30 According to Hamarneh, Al-Ghazzī “achieved the highest rank attainable in good farming and horticulture in the entire region during the late Mamluk and early Ottoman periods in Islam.”
31 Certainly Al-Ghazzī was much admired in his own land, for no less than three explanations or summaries of his treatise were written in the late-17th and 18th centuries, two of which echo, in part, the title of his work. The first was the
Kitāb ʿalam al-malāḥa fī ‘ilm al-filāḥa, ‘Book of the mark of elegance in the science of agriculture’, by
‘Abd al-Ghanī al-Nābulusī (1641-1731), mystic, theologian, poet, traveller, prolific writer on a variety of subjects and a leading figure in the religious and literary life of Syria in his time. Then followed the
Risālat al‑bayān wa-al‑ṣarāḥa bi-talkhīṣ kitāb al-malāḥa fī ʿilm al-filāḥa, ‘Explanation and summary of the book of elegance in the science of agriculture’, by
Muḥammad ibn ʿĪsá ibn Kannān (1663/4-1740/1) of Damascus, and finally the
ʿUmdat al‑ṣināʿa fī ʿilm al‑zirāʿah, ‘The reliance of skill in the knowledge of agriculture’, of
‘Abd al‑Qādir al-Khalāṣī (d. 1785/6?). No critical editions or comparative studies of these late Syrian Ottoman works seem to have been published so we don’t know how closely they follow and summarize Al-Ghazzī, or whether they include different or new information.
Finally, we should mention the few extant works of agricultural interest that we know from other parts of the Arabic-speaking world. In late-13th or early-14th century Maghreb the famous mathematician and astronomer
Aḥmad ibn Muḥammad ibn al-Bannā’ of Marrakesh (1256-1321) wrote, among his hundred works, the
Kitāb al-anwā’, an almanac in the
anwā’ tradition. In it he quotes mainly from ʿArīb ibn Saʿd’s Calendar of Cordoba but refers also to Al-Khaṭīb al-Umawī (11th century), ʿAbd Allāh ibn Ḥusayn ibn ʿĀṣim (12th century), Ibn al-ʿAwwām’s
Kitāb al-filāḥa and a
Kitāb an-nabāṭ, possibly that of Abū Ḥanīfah al-Dīnawārī.
32 While Ibn al-Bannā’s work is principally an astronomical calendar it includes the usual agricultural notices and advice for each month, making it one of the very few sources we have on medieval agriculture in the Maghreb and North Africa outside Egypt.

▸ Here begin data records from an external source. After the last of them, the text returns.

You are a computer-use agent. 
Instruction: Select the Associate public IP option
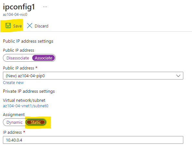pyautogui.click(x=43, y=58)
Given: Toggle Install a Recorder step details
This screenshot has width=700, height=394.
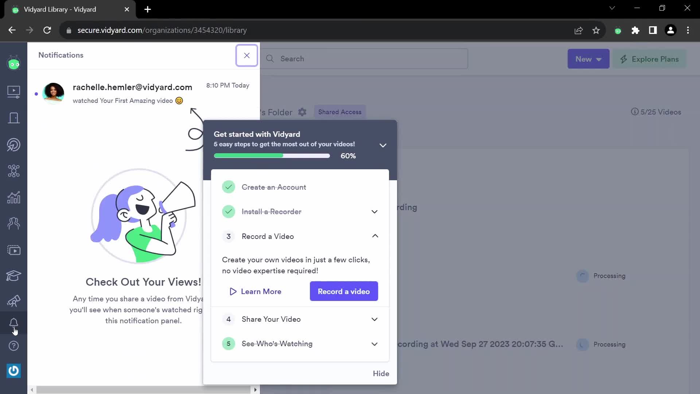Looking at the screenshot, I should click(x=374, y=211).
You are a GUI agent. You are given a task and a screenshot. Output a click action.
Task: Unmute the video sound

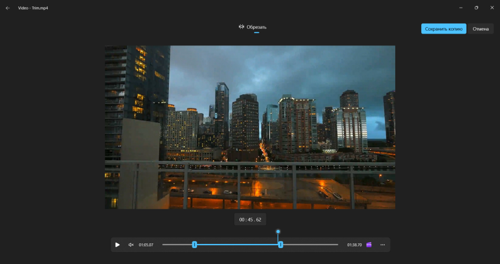131,245
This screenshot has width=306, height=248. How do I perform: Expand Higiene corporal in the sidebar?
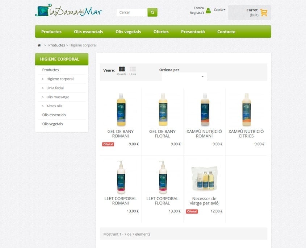point(60,79)
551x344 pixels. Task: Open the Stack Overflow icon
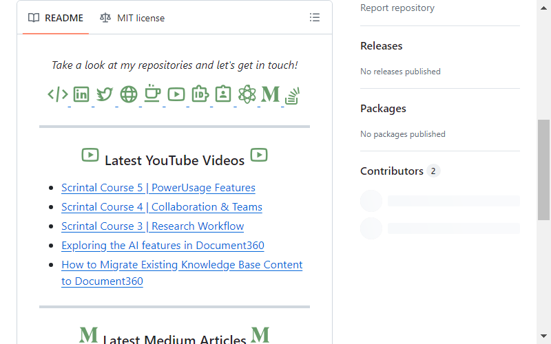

In the 17th century, two agricultural works, entitled
Falāḥ al-fallāḥ, ‘Success of the farmer’, and
al-Fuṣūl al-sanīya fī al-filāḥa al-Madanīya, ‘Sublime chapters on the agriculture of Madinah’, were written by the Madinan historian and scholar
Muḥammad Kibrīt al-Ḥusaynī, who died about AH 1070/AD 1659/60. The
Falāḥ al-fallāḥ consists of fifteen chapters, four of which are, unusually, devoted to water, wells and cisterns, the rest to the weather, soils, the cultivation of trees, crops and vegetables, and pest management. The
Fuṣūl al-sanīya is mainly a list of plants, vegetables and fruits, their times of planting, properties if eaten or used in other ways, the optimum conditions and methods of planting, and the different varieties of particular species. Late as they are, these two works furnish important information on agriculture in the Hijaz at this time. A little later, another work, also called
Falāḥ al-fallāḥ, ‘Success of the farmer’, is attributed to
Khayr al-Dīn ibn Ilyās (1675/6-1715),
imām and
khaṭīb of the Prophet’s mosque in Madinah, but it is not clear whether this is the same work as Kibrīt’s, or an adaptation or summary of it.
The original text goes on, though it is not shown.